Stefan.Lucks@...-weimar.de (at Wednesday, January 8, 2014, 5:20:22 PM):

> The "smoke" approach should defend against that, but on the whole this
> looks more complicated than stacking two or more bit-reversal graphs, ;-)

there is another thing to consider here, namely the time-memory
"front" or how to describe it. that is, if we maximize time parameter
to a value, what is the supported highest memory, and vice versa, if i
want to use a certain amount of memory, what is the minimum time
parameter. if you add more rounds of bit reversal, you add to the
time, but not the memory, thus reduce the time-memory "front".

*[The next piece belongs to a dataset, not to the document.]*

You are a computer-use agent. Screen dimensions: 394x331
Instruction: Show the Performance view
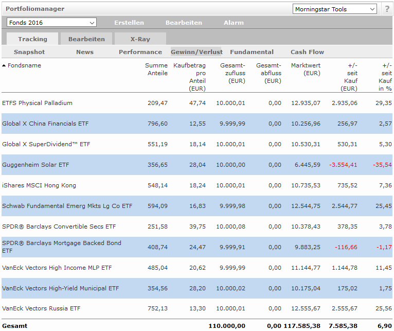(140, 52)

i can't prove, but i think this has a fundamental root, not just
accidental. with fixed access pattern, the better your algorithm is
time-memory front-wise, the worse it is against parallelization, and
vice versa. unpredictable access patterns help, but they come with
caveats.

btw do we have performance estimations for catena? afaik scrypt gives
something like 130MB/s (nonlinear?), my proposal, which i either
submit or not, gives 50MB/s linear.

personally, i would choose fixed access pattern over high time-memory
front. sooner or later we will need to use stronger passwords or stop
using passwords altogether anyway. we all live on borrowed time. brute
force is a lesser problem than side channels, i think.